# start of TEXT TO READ

Apr-22-10  Whitehat1963: Saw the first move, but I sure didn't see the necessity of 24...Qxd6.
Apr-22-10
Premium Chessgames Member
  tarek1: First <23...Rxe4> looked like the way to go. However, I was stuck after <24.Rxe4>.

I kept trying to make <23...Qf5> work, but it didn't quite work : <24.Qd3> if now <24...Rxe4??> then <25.Rd8+> and white wins.

And unfortunately <24...Qxe4> doesn't work either : <25.Rxe4 Ra1+ 26.Qd1 Rxd1+ 27.Rxd1> and now if Black could take the rook on e4 he would be a piece up but he can't : <27...Rxe4 28.Rd8+> and mate next move.

So it took me quite a long time to come across the simple

<23...Rxe4 24.Rxe4>

White can of course decline the sacrifice but then he's simply a piece down, there's no counterattack : <24.Red1 Qe7> controlling d8. And of course : <24.Rxf6 Rxe1#> that's the point.

<24...Qxd6!> The blow I wasn't seeing at first.

The point is that <25.cxd6> is met by <26.Ra1+> with mate to follow. So again White has to accept being a piece down with something like <25.Re1> (to prevent Ra1+). Then <25...Qxc5> Black is winning.

Let's see.

Apr-22-10  A Karpov Fan: The Korch got scorched here :-)
Apr-22-10
Premium Chessgames Member
  wordfunph: i got 23...Rxe4 24.Rxe4 but i was looking at f3 square for black's queen but not possible huh! better luck tomorrow..
Apr-22-10  Cibator: Reminiscent of the famous Adams-Torre "game", with those successive unacceptable offers of the queen. Love that quiet little move (... g6) that caps it all off.
Apr-22-10
Premium Chessgames Member
  David2009: Thursday 22/04/2010 Korchnoi vs Levenfish, 1953 Black 23...?

23 ...Rxe4 and if 24 Rxe4 Qxd6 ending a B ahead. Time to check: ====
25 Qxb4 Qxc5! was a neat finishing touch, but even without it Black won comfortably. Easier than yesterday where I blundered (in distinguished company) with ...Qxd1??

# end of TEXT TO READ
# start of STORED RECORDS

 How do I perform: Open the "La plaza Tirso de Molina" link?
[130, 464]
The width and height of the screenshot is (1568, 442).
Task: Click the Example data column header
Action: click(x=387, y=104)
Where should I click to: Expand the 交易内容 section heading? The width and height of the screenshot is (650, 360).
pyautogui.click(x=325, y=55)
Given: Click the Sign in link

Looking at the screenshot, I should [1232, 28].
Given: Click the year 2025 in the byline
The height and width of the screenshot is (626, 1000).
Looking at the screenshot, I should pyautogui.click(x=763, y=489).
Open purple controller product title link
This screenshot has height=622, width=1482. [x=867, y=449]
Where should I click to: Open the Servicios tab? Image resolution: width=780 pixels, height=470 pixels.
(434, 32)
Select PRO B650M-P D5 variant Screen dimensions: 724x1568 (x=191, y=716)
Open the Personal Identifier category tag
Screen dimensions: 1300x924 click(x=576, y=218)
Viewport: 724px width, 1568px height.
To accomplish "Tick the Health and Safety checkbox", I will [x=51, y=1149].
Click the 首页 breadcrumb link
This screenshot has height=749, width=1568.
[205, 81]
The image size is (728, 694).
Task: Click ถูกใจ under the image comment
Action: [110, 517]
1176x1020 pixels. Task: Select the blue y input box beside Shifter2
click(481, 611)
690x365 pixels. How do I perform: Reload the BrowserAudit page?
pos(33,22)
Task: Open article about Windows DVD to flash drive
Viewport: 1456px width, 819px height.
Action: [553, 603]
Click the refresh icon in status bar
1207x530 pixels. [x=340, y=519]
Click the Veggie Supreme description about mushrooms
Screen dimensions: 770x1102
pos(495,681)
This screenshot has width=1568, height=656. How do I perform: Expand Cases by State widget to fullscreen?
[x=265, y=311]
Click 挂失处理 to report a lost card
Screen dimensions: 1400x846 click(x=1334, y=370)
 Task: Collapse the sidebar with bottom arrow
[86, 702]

# end of STORED RECORDS

Transcribe the chess discussion from "23 ...Rxe4 and" up to and including "company) with ...Qxd1??". The items are separate material and have no connection to the chess discussion.

:: RESULT ::
23 ...Rxe4 and if 24 Rxe4 Qxd6 ending a B ahead. Time to check: ====
25 Qxb4 Qxc5! was a neat finishing touch, but even without it Black won comfortably. Easier than yesterday where I blundered (in distinguished company) with ...Qxd1??